The Technology Center is an academic building on the campus of Washington & Jefferson College housing the Information Technology Leadership program. It houses over 200 instructional computers for use by the Information Technology Leadership and related classes. A statue of a coal miner, representing the work ethic and spirit of Western Pennsylvania, sits in the green space in front of the building.

The building was known as the Vilar Technology Center, in honor of alum Alberto Vilar, who had pledged $18.1 million to construct the building. After he reneged on that pledge in 2003, the building was renamed the Technology Center and plans for it were scaled back. It is the sister building to The Burnett Center, sharing the same architect and general contractor.

==Facilities==

Quest for Knowledge by Alan Cottrill

The Technology Center is a four floor Gothic granite building with 74000 sqft of floor space, including a "Global Learning Unit," classrooms, seminar rooms, and faculty and administrative offices." The building had over 200 instructional computers for use by the Information Technology Leadership and related classes The ground floor has an "Open Lab" of 39 computers for use by the campus community.

In 2007, a statue of a coal miner sculpted by local artist Alan Cottrill was erected outside the Technology Center. It is intended to represent the work ethic and spirit of Western Pennsylvania, as well as the dream that an education can allow people a chance to escape the coal mines.

==Information Technology Leadership==
The building was designed for, and is primarily used by, the Information Technology Leadership program. This academic discipline studies the traditional Information Technology field as a liberal art, where the core principles and interdisciplinary connections of the field are examined. Students in this program take a standard curriculum, augmented with focused study in one of 4 possible fields: computer science, data discovery, information systems, and new media technologies.

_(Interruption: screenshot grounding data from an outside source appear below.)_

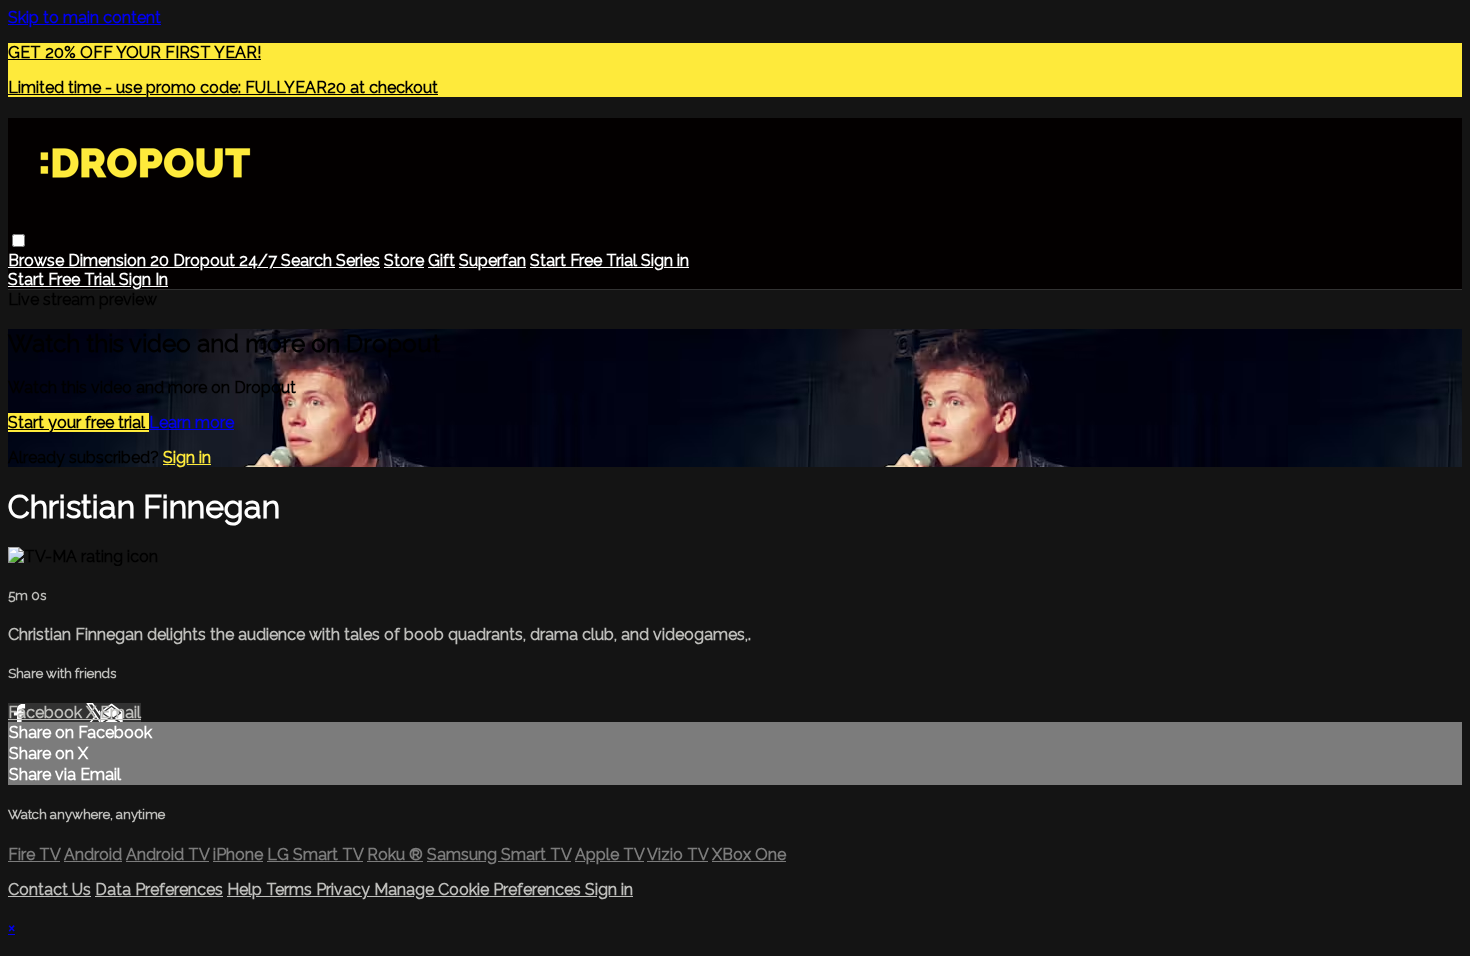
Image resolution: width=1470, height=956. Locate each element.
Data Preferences (159, 889)
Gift (441, 260)
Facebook (47, 712)
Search (308, 260)
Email (120, 712)
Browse (38, 260)
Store (404, 260)
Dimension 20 (120, 260)
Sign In (143, 279)
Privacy (345, 889)
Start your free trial (78, 422)
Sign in (665, 260)
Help (246, 889)
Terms (291, 889)
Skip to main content (84, 17)
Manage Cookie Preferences (479, 889)
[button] (18, 240)
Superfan (492, 260)
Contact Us (49, 889)
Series (358, 260)
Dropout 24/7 (227, 260)
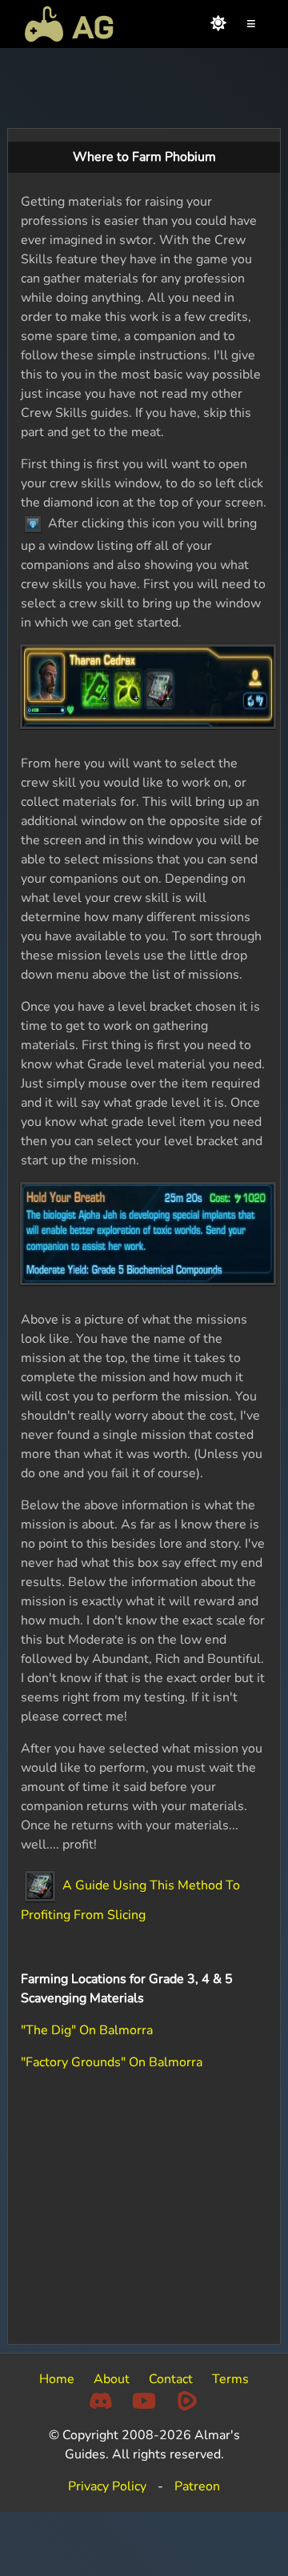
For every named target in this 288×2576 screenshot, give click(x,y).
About (112, 2379)
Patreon (197, 2486)
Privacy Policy (107, 2486)
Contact (171, 2379)
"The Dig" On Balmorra (87, 2030)
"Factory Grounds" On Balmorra (111, 2062)
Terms (230, 2379)
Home (56, 2379)
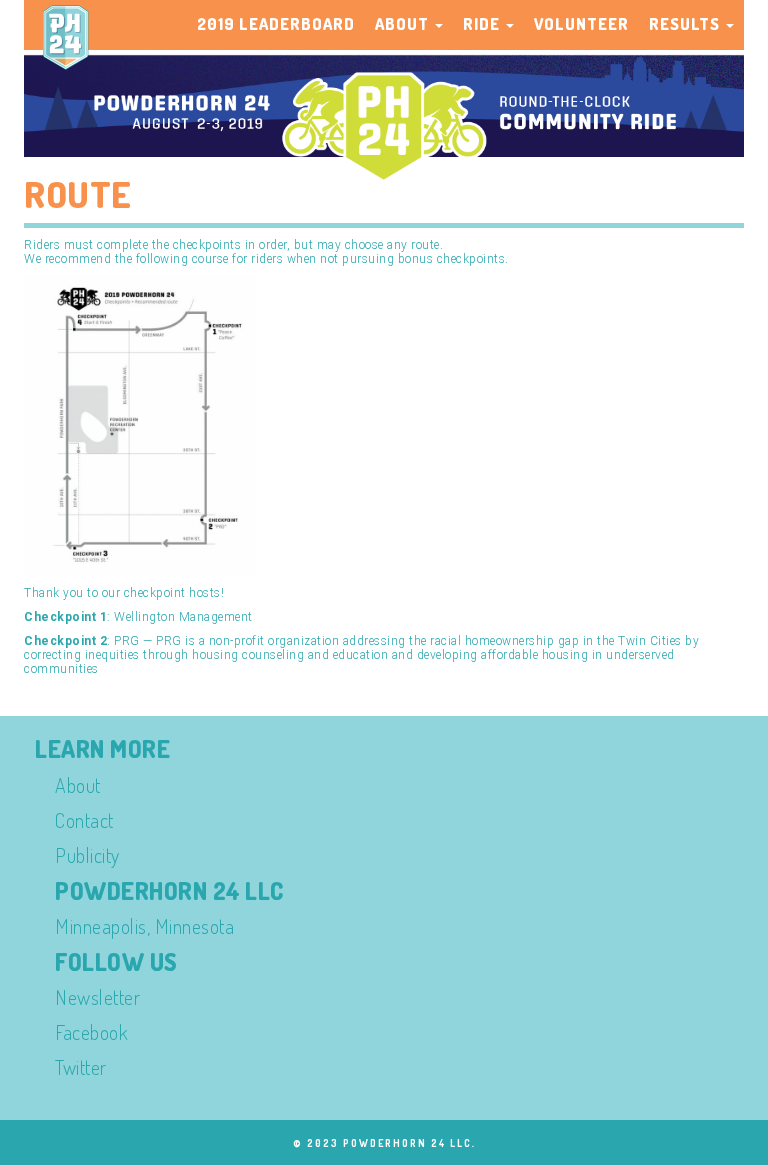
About (404, 24)
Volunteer (581, 24)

In 2002, Pennsylvania Congressman and former student John Murtha, who was a long-time chair of the House Appropriations Defense Subcommittee, procured a $2.7 million defense appropriation for the Information Technology Leadership program to develop a remote educational program to would train members of the National Guard in technology skills, ranging from basic computer literacy to advanced applications.

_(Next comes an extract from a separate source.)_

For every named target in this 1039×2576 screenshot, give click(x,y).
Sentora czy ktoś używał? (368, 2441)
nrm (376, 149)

==Funding and name change==
In 1999, the college announced that it would build a new building, to be called the Vilar Technology Center, named after billionaire alum and well-known opera philanthropist Alberto Vilar, who had pledged $15 million to the project, a pledge that would have been the largest in the college's history. His pledges for the building eventually reached $18.1 million. Amid Vilar's falling fortunes during the stock market decreases in 2001 and 2002, Vilar had reneged on a pledges to a number of organizations, including his pledge to the college. By 2003, plans for the building were scaled back and the building had been opened as the Technology Center, without reference to Vilar. In 2005, Vilar was charged with fraud and theft of money from his financial company. In a statement in 2005, the college declined to release how much of Vilar's pledge had been fulfilled.

Other, more successful, fundraising vehicles for the construction cost include donations through the "Revolutionary! The Campaign for Washington & Jefferson College" fundraising campaign. Several charitable foundations donated money to the campaign, including the Eden Hall Foundation and the Hillman Foundation. Construction costs for the building were reportedly $29.6 million. The college was able to issue a municipal bond through the Allegheny County Higher Education Building Authority to finance a portion of the building's construction.

==Planning, design, and construction==
The plans for the four-story Gothic granite building took place during the tenure of President Brian C. Mitchell. Like its sister building, The Burnett Center, the architectural plans for the Technology Center were designed by MacLachlan Cornelius & Filoni and the general contracting services were performed by The Landau Building Company.

In 2003, the building was awarded the IMI Golen Award and was a finalist for the Master Builders’ Association's Excellence in Craftsmanship Award. Construction on the building was completed in fall 2003.